As expected, the Turkish military was the state entity in which the biggest purge took place. According to official data, 23,931 military personnel were dismissed after the coup attempt. It was previously announced by the General Staff that apart from conscripts and military students, military members allegedly involved in the coup numbered around 3,000, showing that the remaining staff was expelled over affiliation with the Gülen movement.
A software program called “Fetometer,” referring to the government’s derogatory name for the Gülen movement, that was created by the Turkish Naval Forces Command to root out followers of the movement, was used in purges and the witch-hunt by the government, particularly against officers. According to the logic of the software, if one of the family members worked for an institution affiliated with the Gülen community, this was enough to make the officer a suspect even he or she had nothing to do with the movement. Again, if one took part in NATO missions as an officer or served as a military attaché abroad, this was also a worrisome situation for him/her because there was a belief that those who spoke foreign languages or did academic studies in the military were Gülenists.
Ironically, if Professor Yercan had been subjected to the Fetometer, she would have been treated as a terrorism suspect for a variety of reasons, but the fact that she worked at the university was reason enough.
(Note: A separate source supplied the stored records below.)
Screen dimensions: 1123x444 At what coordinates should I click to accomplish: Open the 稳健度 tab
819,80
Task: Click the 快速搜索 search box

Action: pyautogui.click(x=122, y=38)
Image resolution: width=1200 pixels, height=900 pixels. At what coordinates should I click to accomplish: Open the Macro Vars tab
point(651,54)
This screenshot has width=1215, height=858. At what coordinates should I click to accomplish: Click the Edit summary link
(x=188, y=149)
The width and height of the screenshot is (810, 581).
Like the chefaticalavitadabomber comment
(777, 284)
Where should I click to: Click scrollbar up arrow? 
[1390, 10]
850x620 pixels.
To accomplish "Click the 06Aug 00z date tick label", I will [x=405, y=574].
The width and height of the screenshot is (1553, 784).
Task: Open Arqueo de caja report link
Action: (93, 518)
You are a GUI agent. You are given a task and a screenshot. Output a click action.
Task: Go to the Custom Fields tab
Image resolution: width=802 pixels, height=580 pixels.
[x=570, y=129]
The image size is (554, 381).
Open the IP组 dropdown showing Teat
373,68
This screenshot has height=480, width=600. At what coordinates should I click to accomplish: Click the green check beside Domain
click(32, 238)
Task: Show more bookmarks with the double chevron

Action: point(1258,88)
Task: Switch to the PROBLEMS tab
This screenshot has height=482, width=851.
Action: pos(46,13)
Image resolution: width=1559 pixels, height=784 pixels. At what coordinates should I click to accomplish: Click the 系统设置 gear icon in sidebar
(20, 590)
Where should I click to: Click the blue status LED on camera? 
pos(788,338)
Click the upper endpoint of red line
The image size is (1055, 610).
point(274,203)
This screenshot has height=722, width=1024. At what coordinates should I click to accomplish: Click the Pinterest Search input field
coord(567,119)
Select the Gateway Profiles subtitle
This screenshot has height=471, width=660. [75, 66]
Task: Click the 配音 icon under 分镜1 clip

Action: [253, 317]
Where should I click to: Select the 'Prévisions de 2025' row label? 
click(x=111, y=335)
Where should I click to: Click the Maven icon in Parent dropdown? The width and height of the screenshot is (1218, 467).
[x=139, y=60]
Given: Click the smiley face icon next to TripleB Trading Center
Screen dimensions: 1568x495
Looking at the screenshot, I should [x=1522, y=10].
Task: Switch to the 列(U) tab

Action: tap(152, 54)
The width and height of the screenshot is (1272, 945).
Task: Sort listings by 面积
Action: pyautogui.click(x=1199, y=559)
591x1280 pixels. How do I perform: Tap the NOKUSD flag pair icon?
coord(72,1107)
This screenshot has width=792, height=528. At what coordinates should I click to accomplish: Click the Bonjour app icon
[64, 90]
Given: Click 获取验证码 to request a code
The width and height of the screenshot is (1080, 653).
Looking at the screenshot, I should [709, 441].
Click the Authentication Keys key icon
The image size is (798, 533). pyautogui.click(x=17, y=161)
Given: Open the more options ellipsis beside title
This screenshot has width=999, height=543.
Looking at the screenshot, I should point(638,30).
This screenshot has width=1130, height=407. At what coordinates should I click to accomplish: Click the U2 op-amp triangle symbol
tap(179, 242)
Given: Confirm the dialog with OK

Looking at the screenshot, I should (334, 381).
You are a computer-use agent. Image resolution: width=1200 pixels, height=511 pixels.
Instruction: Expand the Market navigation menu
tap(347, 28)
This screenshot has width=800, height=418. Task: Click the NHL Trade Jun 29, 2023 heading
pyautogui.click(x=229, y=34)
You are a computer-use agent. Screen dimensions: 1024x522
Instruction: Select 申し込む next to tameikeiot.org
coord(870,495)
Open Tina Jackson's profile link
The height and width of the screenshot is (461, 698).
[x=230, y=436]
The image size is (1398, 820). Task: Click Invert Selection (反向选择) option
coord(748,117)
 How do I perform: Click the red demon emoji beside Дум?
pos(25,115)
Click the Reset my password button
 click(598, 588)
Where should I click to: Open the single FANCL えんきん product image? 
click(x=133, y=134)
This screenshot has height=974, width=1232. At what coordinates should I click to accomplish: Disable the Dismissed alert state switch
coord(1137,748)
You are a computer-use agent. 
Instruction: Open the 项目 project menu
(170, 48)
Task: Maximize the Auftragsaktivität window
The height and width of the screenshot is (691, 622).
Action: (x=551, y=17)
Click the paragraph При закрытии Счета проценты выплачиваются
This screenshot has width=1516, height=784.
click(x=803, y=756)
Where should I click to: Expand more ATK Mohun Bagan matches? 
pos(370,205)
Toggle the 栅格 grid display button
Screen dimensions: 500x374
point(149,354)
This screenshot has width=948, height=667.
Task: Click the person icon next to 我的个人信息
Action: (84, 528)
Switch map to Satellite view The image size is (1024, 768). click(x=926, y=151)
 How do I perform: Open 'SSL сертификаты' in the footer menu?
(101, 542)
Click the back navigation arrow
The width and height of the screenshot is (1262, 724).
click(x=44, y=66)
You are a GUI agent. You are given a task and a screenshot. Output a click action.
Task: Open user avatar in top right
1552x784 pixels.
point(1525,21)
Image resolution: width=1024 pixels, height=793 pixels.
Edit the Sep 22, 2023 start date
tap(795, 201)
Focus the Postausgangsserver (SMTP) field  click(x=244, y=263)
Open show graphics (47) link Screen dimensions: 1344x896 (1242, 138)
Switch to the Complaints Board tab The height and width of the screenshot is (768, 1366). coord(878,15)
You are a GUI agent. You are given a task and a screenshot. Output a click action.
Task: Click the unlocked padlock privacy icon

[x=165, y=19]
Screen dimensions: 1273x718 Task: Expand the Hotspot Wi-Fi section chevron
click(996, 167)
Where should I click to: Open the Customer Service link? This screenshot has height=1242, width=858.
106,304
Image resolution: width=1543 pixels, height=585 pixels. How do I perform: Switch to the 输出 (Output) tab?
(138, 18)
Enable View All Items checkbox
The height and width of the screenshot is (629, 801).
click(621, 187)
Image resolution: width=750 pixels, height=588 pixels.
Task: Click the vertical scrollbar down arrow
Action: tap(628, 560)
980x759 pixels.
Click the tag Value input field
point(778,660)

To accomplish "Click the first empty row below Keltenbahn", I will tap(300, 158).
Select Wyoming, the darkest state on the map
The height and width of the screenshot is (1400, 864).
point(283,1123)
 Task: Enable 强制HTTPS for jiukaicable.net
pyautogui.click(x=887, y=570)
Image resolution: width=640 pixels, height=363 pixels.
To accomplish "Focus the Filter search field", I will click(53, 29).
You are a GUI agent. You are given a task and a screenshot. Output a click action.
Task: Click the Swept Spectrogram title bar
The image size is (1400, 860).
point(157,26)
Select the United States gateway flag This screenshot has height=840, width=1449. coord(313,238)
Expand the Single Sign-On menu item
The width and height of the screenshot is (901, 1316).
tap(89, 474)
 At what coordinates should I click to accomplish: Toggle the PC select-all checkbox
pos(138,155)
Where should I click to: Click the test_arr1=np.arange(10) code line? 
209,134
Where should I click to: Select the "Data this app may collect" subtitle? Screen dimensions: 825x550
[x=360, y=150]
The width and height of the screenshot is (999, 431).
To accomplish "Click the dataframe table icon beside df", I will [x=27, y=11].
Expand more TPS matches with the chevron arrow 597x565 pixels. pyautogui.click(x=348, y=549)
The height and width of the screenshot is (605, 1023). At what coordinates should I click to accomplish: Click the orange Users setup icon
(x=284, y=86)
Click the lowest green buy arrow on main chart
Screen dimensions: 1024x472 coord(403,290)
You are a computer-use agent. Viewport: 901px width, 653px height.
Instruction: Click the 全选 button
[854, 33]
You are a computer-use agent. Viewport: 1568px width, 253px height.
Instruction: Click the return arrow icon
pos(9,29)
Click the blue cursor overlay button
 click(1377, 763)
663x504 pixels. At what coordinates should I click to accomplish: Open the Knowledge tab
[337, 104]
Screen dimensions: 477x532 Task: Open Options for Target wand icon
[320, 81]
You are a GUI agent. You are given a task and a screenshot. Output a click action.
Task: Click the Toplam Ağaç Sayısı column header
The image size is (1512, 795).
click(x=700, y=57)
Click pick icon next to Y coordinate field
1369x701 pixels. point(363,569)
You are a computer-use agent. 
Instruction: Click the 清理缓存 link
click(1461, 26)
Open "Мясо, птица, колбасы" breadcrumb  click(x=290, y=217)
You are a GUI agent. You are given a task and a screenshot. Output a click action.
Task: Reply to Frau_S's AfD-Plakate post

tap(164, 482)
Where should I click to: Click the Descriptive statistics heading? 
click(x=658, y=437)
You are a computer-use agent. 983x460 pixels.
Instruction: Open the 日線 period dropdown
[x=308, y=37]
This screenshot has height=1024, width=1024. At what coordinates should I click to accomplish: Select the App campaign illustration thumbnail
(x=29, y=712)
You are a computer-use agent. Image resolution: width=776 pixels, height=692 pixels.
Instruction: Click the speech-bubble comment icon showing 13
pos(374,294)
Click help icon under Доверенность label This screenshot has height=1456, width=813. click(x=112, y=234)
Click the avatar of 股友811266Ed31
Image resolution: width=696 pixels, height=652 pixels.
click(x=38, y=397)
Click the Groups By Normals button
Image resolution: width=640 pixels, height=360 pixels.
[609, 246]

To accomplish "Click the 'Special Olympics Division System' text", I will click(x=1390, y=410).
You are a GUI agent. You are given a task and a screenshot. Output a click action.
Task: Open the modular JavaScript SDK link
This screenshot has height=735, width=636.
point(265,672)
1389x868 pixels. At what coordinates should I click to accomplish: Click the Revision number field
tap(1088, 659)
Again, she should not have been a speaker at a course organized by the same Navy that developed the witch-hunt software, showing how the fate of people in Turkey hangs by a thread.
According to the available data, 6,081 academics and 1,427 personnel from the administrative staff of universities were dismissed, although 185 of the dismissals were rescinded. The dismissal of 5,896 academics and 1,427 administrative staff remain valid. Academics were not expelled just because they were affiliated with the Gülen movement. Four hundred six academics lost their jobs because they were dissidents, Kurds or leftists. For instance, a significant number of academics were fired for signing a declaration that accused the Turkish government of carrying out heavy-handed operations in Turkey’s southeastern region, where the outlawed Kurdistan Workers’ Party (PKK) and the military have been engaged in clashes since the breakdown of a cease-fire between the two in July 2015. The declaration, known as the Peace Declaration, frustrated Erdoğan and the Justice and Development Party (AKP) government, leading to retribution against the academics. Some of the insults Erdoğan used against them included “so-called intellectuals,” “traitors” and “rough copies of intellectuals.”